By implementing this integrative approach, researchers can overcome the limitations of single-omics studies and establish a comprehensive understanding of YAL064W-B's functional context within the cell's molecular networks.

What are the implications of YAL064W-B conservation for understanding fundamental aspects of fungal membrane biology?

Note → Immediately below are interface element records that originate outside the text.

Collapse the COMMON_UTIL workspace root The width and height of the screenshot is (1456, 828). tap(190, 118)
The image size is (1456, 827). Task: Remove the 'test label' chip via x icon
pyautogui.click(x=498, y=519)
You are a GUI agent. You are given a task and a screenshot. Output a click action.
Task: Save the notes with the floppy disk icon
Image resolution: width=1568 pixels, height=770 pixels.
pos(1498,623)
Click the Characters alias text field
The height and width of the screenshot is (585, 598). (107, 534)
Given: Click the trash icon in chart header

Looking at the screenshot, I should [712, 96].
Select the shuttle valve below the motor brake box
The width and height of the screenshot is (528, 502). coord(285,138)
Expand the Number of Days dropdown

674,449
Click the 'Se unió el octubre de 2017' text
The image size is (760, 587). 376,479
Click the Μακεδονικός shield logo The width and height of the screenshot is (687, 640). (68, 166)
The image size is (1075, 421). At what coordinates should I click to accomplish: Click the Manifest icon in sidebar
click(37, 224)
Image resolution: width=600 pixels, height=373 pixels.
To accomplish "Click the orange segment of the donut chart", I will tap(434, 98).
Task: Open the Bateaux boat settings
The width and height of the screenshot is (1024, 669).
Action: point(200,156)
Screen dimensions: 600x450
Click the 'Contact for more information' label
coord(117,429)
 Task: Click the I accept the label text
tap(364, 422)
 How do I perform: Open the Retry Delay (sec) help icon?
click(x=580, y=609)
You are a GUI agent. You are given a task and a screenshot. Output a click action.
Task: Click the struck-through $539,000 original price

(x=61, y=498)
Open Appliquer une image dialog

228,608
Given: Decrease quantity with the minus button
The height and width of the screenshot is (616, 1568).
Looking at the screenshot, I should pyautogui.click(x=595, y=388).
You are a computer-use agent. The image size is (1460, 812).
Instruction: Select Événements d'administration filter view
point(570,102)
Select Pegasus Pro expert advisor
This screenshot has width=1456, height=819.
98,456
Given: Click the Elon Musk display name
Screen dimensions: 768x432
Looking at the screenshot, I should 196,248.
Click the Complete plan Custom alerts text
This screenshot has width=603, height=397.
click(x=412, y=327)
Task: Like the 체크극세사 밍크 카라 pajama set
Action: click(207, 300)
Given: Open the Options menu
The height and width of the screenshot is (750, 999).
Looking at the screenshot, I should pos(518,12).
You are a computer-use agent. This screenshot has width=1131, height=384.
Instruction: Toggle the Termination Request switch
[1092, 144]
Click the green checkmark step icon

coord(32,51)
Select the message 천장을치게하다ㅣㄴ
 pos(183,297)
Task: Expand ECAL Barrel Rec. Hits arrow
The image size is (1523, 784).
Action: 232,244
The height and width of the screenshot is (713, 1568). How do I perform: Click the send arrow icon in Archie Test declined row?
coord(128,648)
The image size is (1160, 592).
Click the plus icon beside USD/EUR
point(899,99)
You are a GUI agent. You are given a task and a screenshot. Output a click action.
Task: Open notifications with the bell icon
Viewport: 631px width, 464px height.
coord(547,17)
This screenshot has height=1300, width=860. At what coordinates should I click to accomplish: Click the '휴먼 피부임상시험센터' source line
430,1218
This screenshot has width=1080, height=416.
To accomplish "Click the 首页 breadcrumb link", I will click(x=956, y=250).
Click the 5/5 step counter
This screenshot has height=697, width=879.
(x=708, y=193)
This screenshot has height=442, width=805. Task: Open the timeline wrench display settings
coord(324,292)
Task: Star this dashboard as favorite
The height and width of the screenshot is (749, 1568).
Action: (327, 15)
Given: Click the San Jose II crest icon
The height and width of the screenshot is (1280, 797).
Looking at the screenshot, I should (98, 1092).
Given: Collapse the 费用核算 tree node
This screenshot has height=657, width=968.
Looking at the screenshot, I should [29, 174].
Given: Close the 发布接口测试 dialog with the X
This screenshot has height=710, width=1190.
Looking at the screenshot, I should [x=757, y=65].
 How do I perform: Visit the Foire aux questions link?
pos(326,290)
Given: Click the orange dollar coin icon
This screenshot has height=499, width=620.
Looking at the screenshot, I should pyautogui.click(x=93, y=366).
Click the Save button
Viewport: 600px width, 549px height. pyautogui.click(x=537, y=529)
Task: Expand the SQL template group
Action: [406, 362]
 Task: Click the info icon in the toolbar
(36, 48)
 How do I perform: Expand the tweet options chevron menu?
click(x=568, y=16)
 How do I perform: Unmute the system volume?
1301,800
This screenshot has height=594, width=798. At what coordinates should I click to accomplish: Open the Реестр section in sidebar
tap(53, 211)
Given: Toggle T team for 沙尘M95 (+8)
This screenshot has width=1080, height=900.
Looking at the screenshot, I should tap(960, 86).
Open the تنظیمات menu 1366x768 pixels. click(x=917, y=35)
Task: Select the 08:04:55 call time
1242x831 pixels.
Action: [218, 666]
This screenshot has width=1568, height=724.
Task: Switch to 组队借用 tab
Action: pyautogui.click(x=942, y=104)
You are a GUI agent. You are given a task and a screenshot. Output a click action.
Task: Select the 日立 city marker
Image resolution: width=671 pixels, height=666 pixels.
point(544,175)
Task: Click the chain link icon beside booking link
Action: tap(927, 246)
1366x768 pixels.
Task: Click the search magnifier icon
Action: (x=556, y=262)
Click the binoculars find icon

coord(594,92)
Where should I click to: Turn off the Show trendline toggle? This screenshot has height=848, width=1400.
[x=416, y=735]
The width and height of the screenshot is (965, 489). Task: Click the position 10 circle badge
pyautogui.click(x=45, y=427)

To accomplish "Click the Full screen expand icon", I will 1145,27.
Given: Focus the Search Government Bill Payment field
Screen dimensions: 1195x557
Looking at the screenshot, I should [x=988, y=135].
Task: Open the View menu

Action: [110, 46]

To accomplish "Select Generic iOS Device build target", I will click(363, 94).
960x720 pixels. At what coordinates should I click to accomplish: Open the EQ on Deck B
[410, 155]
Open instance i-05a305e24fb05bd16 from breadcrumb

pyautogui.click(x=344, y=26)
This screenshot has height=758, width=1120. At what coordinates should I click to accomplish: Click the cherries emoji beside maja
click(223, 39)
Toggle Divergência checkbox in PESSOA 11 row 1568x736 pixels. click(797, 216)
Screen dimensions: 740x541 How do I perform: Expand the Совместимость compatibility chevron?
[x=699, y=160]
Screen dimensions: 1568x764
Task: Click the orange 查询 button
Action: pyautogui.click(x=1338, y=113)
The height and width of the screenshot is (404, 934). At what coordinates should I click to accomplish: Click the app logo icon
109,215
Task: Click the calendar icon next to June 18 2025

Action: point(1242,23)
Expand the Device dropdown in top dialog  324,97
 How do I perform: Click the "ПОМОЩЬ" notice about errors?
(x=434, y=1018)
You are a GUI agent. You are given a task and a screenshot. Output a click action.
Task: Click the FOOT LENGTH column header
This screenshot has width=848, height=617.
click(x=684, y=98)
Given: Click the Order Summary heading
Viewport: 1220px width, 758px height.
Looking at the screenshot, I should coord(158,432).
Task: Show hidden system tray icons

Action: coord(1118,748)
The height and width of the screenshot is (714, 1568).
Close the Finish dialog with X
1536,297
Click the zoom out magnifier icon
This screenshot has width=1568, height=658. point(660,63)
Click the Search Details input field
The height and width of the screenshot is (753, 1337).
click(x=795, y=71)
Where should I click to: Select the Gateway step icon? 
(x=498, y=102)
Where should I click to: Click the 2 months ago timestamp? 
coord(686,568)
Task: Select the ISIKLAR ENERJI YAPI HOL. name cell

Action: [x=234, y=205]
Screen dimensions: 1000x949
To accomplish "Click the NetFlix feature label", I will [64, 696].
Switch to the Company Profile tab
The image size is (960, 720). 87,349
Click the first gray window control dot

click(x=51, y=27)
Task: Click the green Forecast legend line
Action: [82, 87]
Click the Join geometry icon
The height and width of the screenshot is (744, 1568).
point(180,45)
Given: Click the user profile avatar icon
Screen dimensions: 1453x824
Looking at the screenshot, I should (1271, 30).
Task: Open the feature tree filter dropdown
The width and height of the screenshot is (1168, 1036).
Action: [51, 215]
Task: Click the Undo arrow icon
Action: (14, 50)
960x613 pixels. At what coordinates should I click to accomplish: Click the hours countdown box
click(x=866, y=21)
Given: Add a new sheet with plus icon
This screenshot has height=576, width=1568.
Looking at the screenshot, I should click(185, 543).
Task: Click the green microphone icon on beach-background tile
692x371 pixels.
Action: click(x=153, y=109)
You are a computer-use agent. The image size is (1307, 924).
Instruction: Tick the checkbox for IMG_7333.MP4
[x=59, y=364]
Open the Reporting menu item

The conservation of YAL064W-B across diverse Saccharomyces cerevisiae strains (91.7-92.7% sequence identity) has significant implications for understanding fundamental aspects of fungal membrane biology:

• Evolutionary conservation and specialization:

  • YAL064W-B is described as a "fungal-specific protein of unknown function" , suggesting it evolved to serve specialized functions in fungi

  • Its consistent presence across industrial strains (Sake, Bioethanol, Bread) from different geographical regions indicates selection pressure to maintain this gene

  • Comparative genomics across the broader fungal kingdom could reveal whether YAL064W-B represents a core component of fungal membrane biology or a Saccharomycetes-specific adaptation

• Membrane organization principles:

  • As an uncharacterized membrane protein, YAL064W-B may participate in fungal-specific membrane organizational features

  • Its interactions with multiple partners (YHR213W, YHR213W-A, YMR317W) suggest involvement in protein complexes that may form functional membrane microdomains

  • Understanding YAL064W-B could reveal principles of membrane compartmentalization unique to fungi

• Comparative membrane biology implications:

  • The fungal-specific nature of YAL064W-B highlights the divergence of eukaryotic membrane biology across kingdoms

  • Studying YAL064W-B function may reveal membrane adaptations that contributed to fungal evolutionary success

  • Its absence in mammals makes it potentially relevant for understanding fundamental differences in membrane organization between fungi and higher eukaryotes

• Research approaches to explore these implications:

  Approach	Methodology	Expected Insight
  Evolutionary analysis	Phylogenetic profiling across fungi	Emergence and diversification patterns
  Structural comparisons	Cryo-EM of YAL064W-B in membrane context	Fungal-specific membrane protein folding principles
  Lipid interaction studies	Lipidomics combined with protein-lipid binding assays	Fungal-specific lipid-protein interactions
  Comparative deletion phenotyping	Growth/stress phenotyping across species	Conservation of functional importance
  Heterologous expression	Expression in mammalian cells	Compatibility with non-fungal membranes

• Theoretical framework development:

  • Integrate findings about YAL064W-B into broader conceptual models of fungal membrane biology

  • Develop testable hypotheses about the emergence of specialized membrane structures in fungi

  • Create computational models of membrane organization incorporating YAL064W-B's structural features

By investigating these aspects, researchers can use YAL064W-B as a lens through which to understand fundamental principles of fungal membrane biology and evolution, potentially revealing new targets for antifungal development and biotechnological applications.